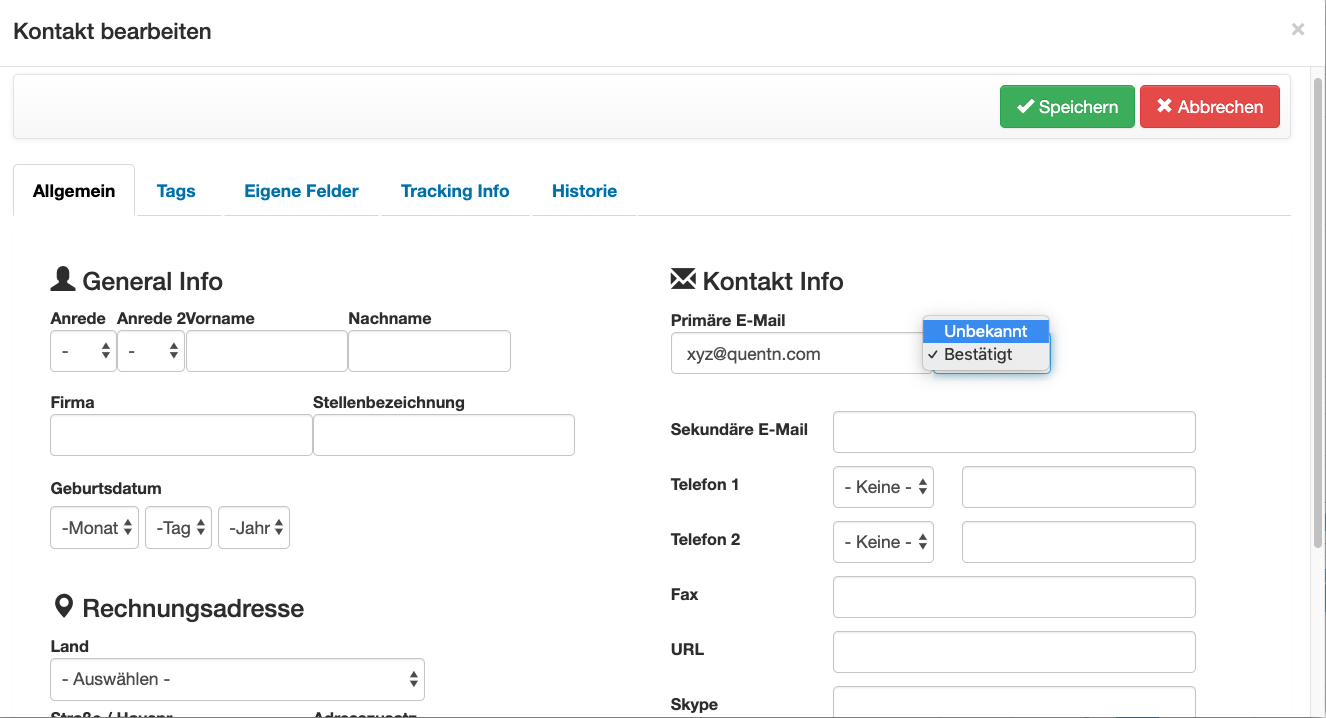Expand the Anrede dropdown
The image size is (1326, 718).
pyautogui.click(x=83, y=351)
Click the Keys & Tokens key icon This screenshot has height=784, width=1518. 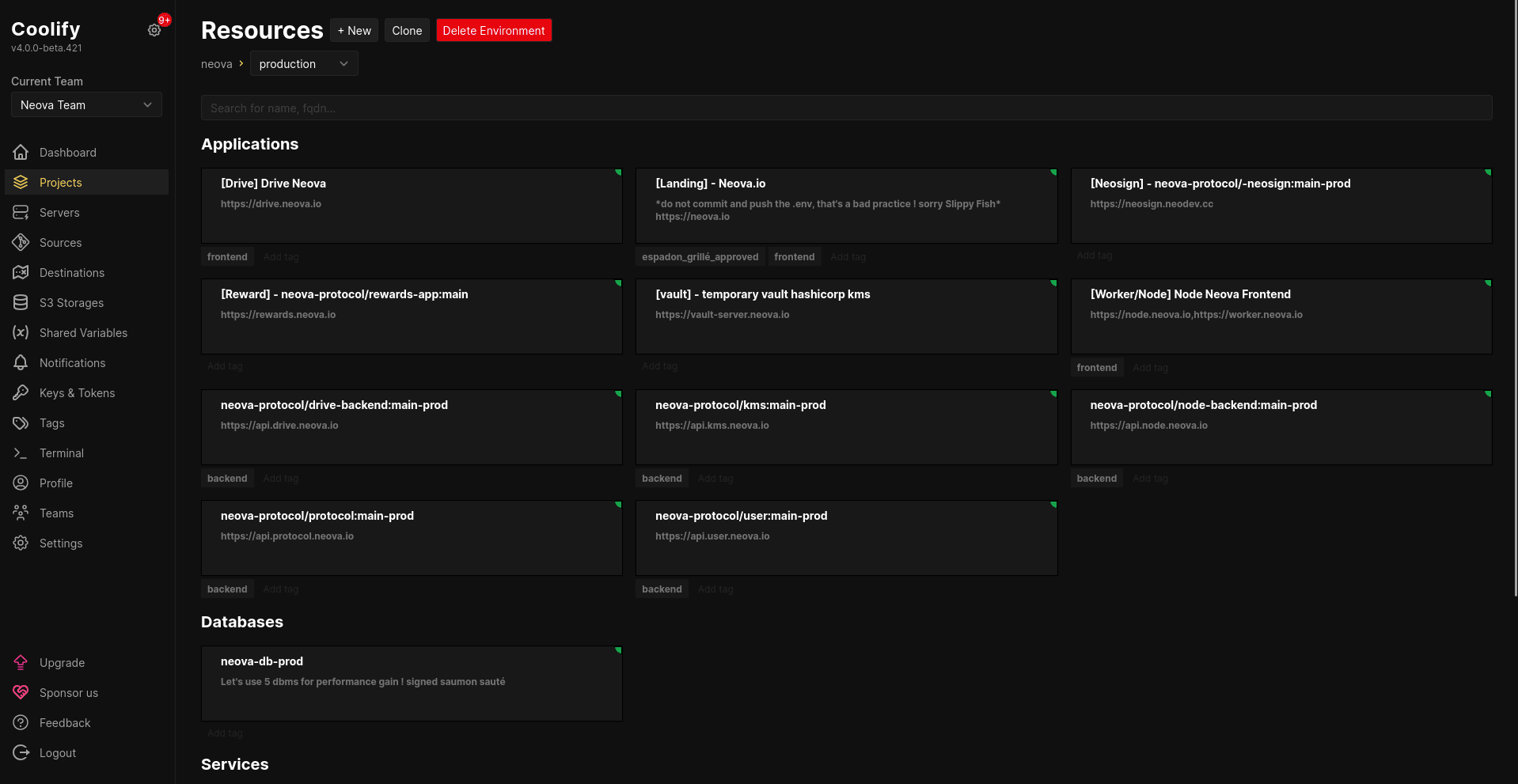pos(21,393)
* * *
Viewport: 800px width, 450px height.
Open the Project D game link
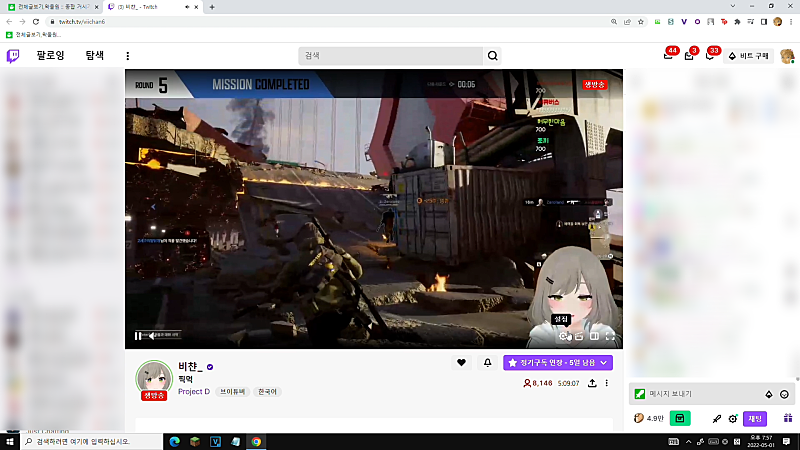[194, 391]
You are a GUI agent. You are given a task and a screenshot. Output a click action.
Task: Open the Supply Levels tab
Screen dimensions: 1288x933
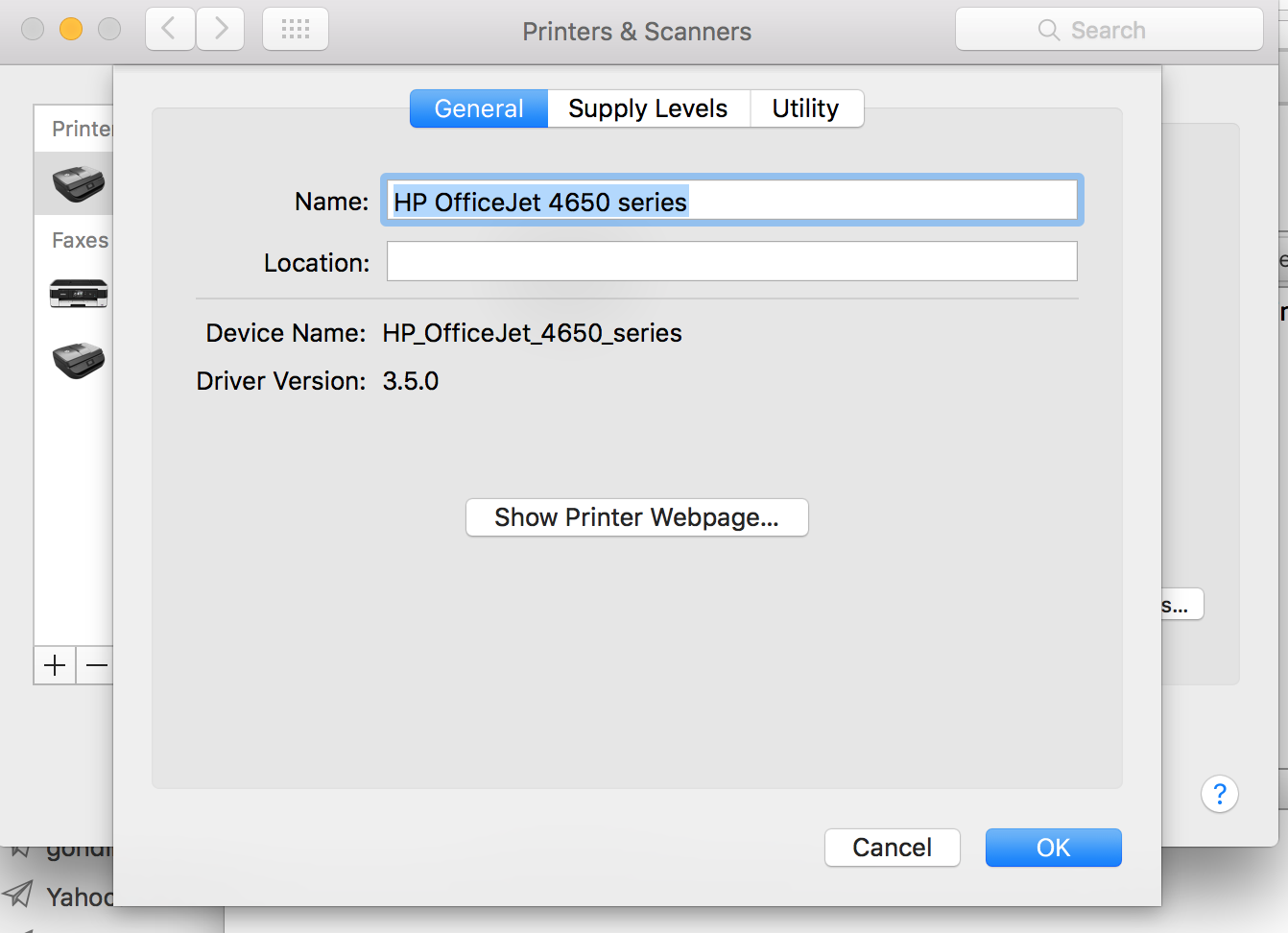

*TASK DESCRIPTION*: Above are the records; print exactly the lines from the line with "Task: Open the Supply Levels tab" to the line with "Screen dimensions: 1288x933", including both, and nothing else.

*SOLUTION TO THE PROBLEM*:
Task: Open the Supply Levels tab
Screen dimensions: 1288x933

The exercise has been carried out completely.